Curiously, some City-County Councilors are publicly saying they won't vote for new tax increases for the CIB; however, they are wanting to give an equal amount of money that would otherwise be raised from new taxes out of state revenues by expanding the professional sports development area to include the new J.W. Marriott convention hotel complex and Circle Centre Mall. These councilors are acting as recklessly as Mayor Ballard. Either plan means taxpayers are rewarding the mismanaged CIB, which has been operating in virtual darkness for too many years. I don't care whether we're talking about state revenues or new locally-raised revenues, the notion that the CIB should receive more taxpayer dollars is simply wrong.

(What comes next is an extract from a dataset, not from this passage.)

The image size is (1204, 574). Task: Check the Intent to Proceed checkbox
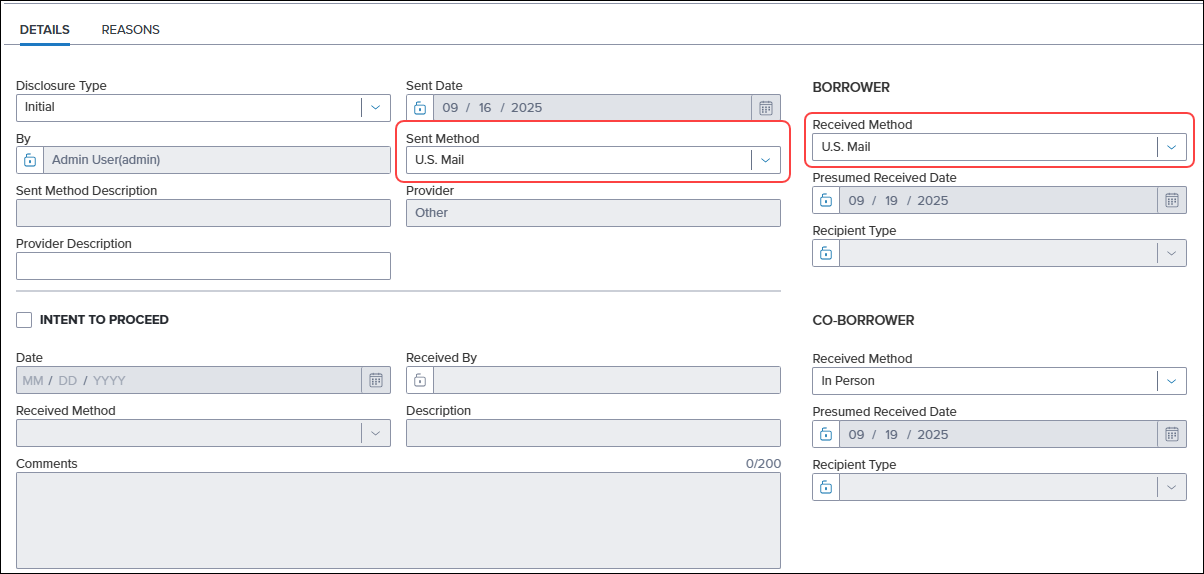[x=24, y=320]
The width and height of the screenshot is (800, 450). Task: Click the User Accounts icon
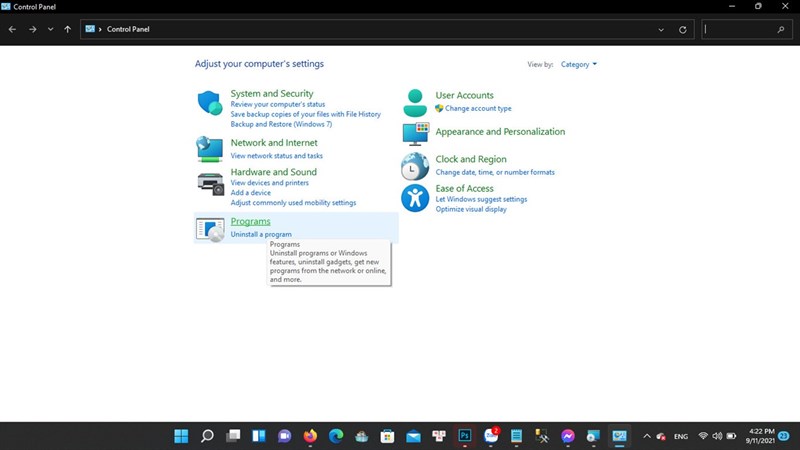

As I've repeatedly explained, the CIB does not own LOS. If it doesn't have the financial means to operate the stadium within its existing budget, which it knew when it signed the lease with the Colts, then it should turn the stadium back over to its rightful owner, the State of Indiana. Gov. Mitch Daniels and state lawmakers like Sen. Luke Kenley, who crafted the stadium construction deal, knew the CIB did not have sufficient revenues to operate LOS once it was constructed. Yet these same state leaders went ahead with the plan anyway. That plan required the state to kick in $16 million a year in state income tax revenues and tens of millions more from food and beverage taxes levied on the neighboring counties and Marion County. Let's see how efficiently the state can run the stadium compared to the CIB. And remember, the Colts claimed in its letter to fans this week that the CIB exaggerated the true costs of running LOS. That's even more reason to be skeptical when CIB leaders say they need another $20 million just to operate LOS. As for the Pacers, there is no contractual obligation to pay the Pacers another $15 million to operate Conseco Fieldhouse. The CIB has plenty of leverage with the Pacers should they decide to terminate the lease, including financial penalties ranging from $44 million to well in excess of a $100 million. The fact that the CIB decided on its own to offer this up to the Pacers even before a demand had been made from them is proof of the complete incompetence of the CIB leadership, all of whom should have been asked to resign yesterday.